It seems as if Michigan men’s basketball coach John Beilein could have just as easily gone into the construction business as becoming a coach. That’s because the 59-year-old has made his passion for building incredibly clear.

Specifically, the Burt, N.Y. native takes pride in leaving programs in better shape than what he found them.

“It’s what drives me,” Beilein said of being able to lift a struggling program. “We had some success at West Virginia and did things that some people didn’t think we could do. It’s a good feeling to be able to do that.”

At each of his three Division I coaching stops, Beilein has taken a club that had a losing tradition and righted the ship within two years. At Canisius, the team was a dismal 8-22 before Beilein arrived from LeMoyne, a Division II program. In just its second season (1993-94) under Beilein, Canisius turned things around completely – finishing 22-7, winning the conference and reaching the NIT. Just two years after that, Beilein took the school to its second NCAA Tournament.

• Given instruction 1: Print the Beilein article word for word, from "It seems as" down to "he found them.".
• Given instruction 2: What record did Canisius finish with in the 1993-94 season, according to the Beilein article?
The rows are not needed.

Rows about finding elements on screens
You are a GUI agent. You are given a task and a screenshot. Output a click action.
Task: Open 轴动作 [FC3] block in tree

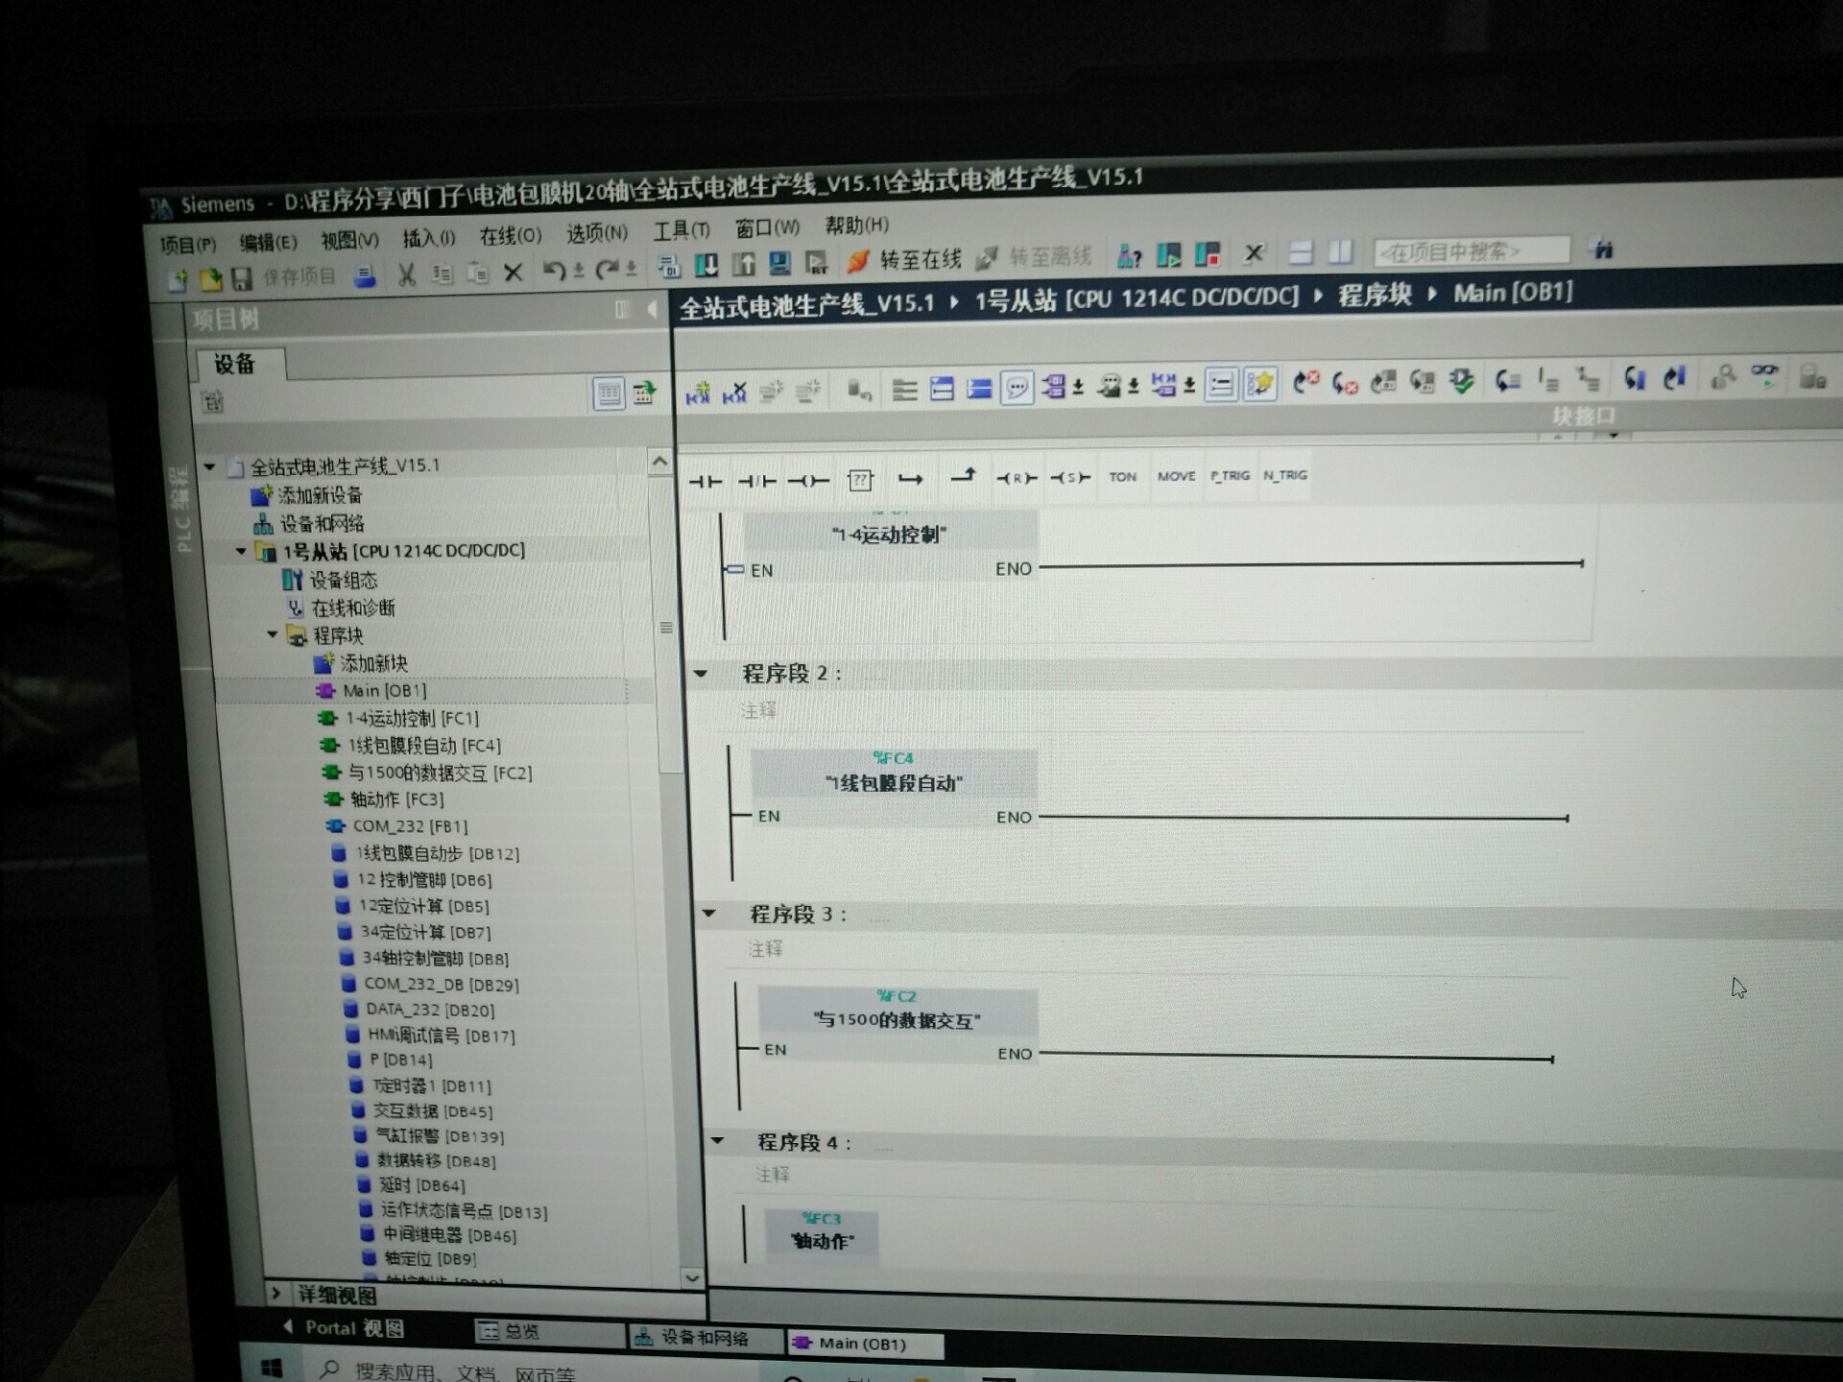395,799
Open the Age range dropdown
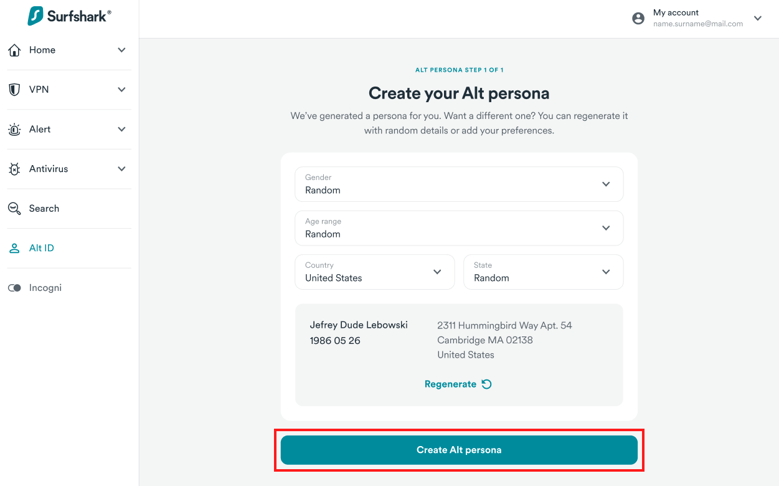779x486 pixels. [x=459, y=228]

• Task solution 1:
It seems as if Michigan men’s basketball coach John Beilein could have just as easily gone into the construction business as becoming a coach. That’s because the 59-year-old has made his passion for building incredibly clear.

Specifically, the Burt, N.Y. native takes pride in leaving programs in better shape than what he found them.

• Task solution 2: 22-7